# Task objective
Among the entries below, only the lines starting at the one with "This screenshot has width=1080, height=537." and ending at the one with "Click the 政民互动 navigation item", both included, are to be printed exactly.

# Exercise data
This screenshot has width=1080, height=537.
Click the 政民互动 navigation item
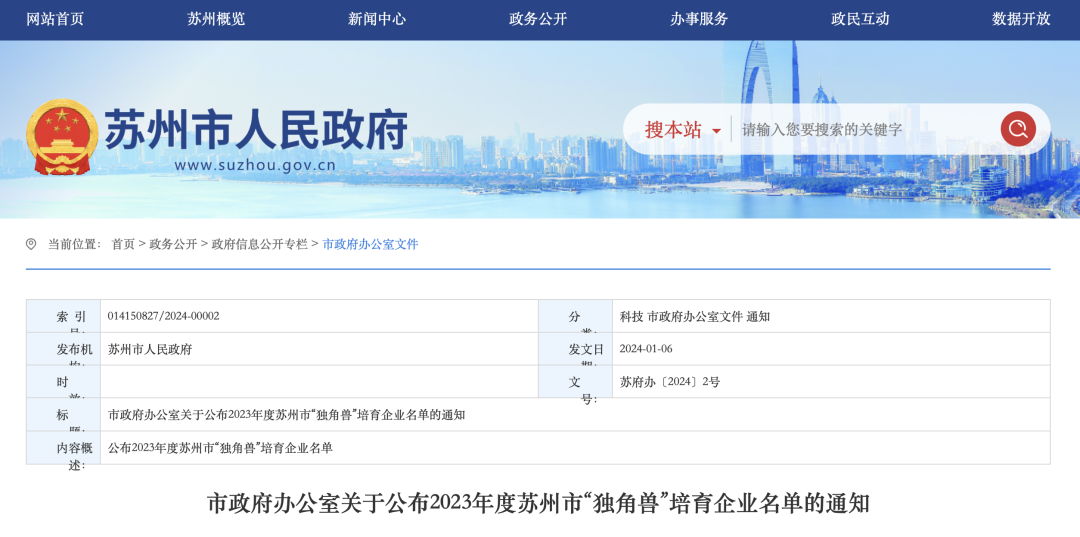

* * *

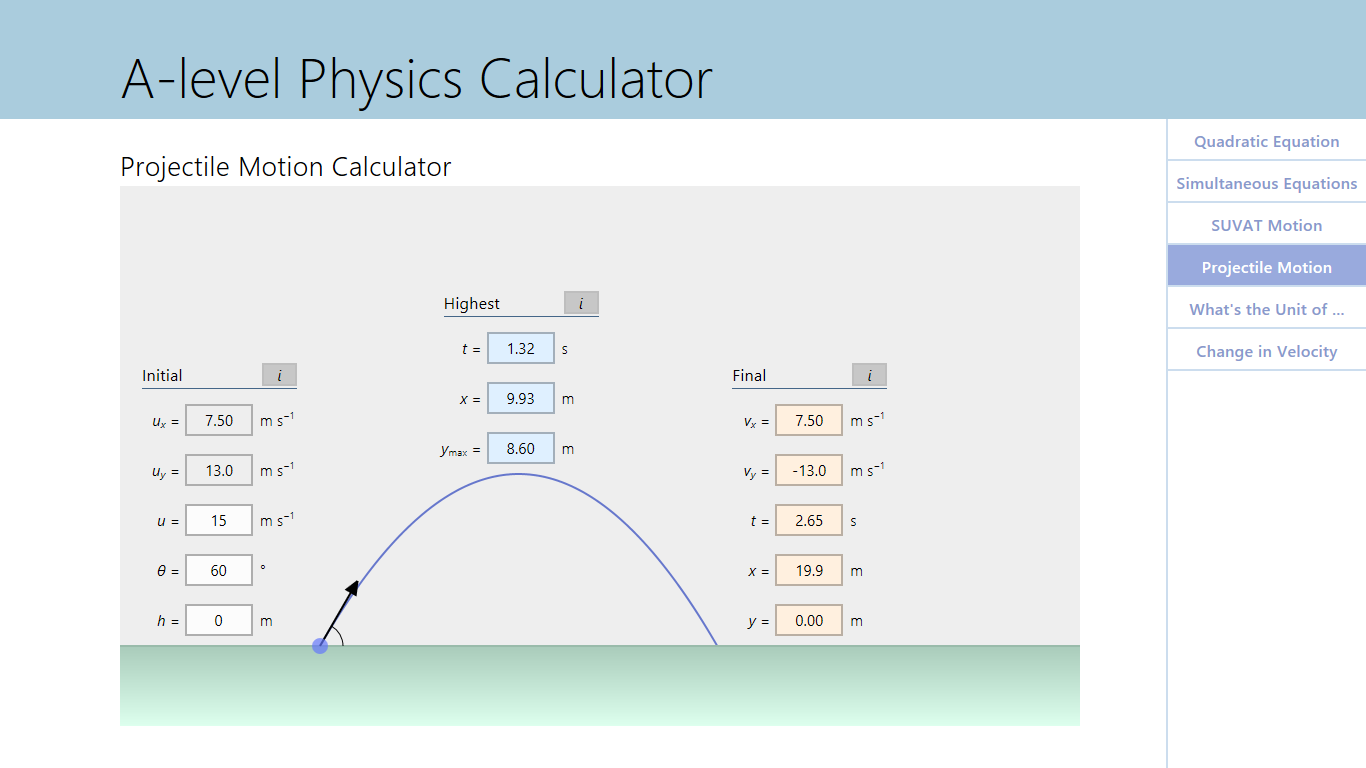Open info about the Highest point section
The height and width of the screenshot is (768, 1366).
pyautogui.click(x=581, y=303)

---

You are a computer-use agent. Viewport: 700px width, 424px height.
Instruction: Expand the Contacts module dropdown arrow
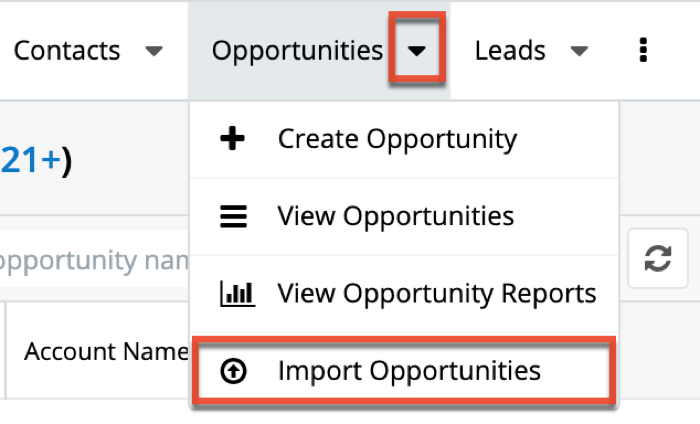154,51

# Output
This screenshot has width=1080, height=537.
Click the 政民互动 navigation item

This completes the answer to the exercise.